__Exercise requirements__. Every line below from the one containing "You are a computer-use agent. This" through the one containing "Instruction: Click the second red rating star" must be transcribed exactly. Omit all lines outside that stretch.

__Dataset records__.

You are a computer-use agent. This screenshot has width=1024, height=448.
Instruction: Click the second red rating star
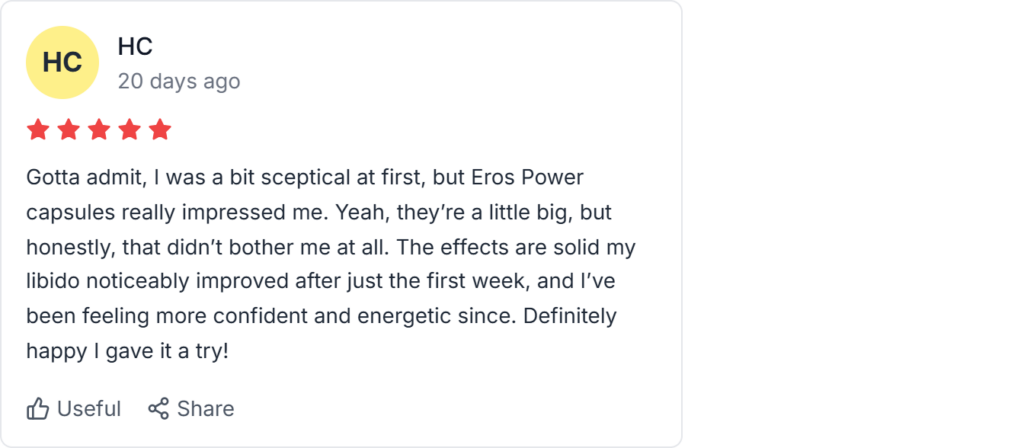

==

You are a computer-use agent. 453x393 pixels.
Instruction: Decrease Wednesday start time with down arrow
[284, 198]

...

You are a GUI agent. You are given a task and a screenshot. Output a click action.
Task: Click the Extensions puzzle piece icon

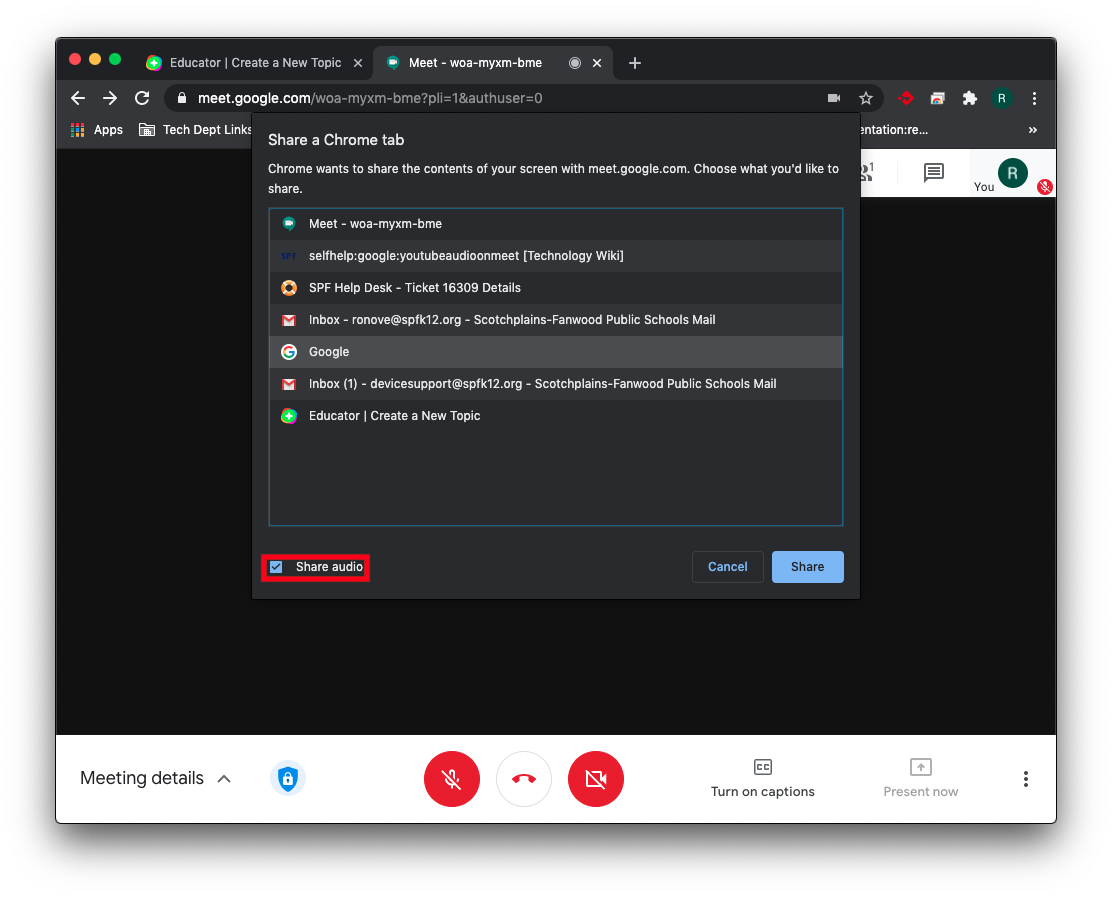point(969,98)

__Response__.
You are a computer-use agent. This screenshot has width=1024, height=448.
Instruction: Click the second red rating star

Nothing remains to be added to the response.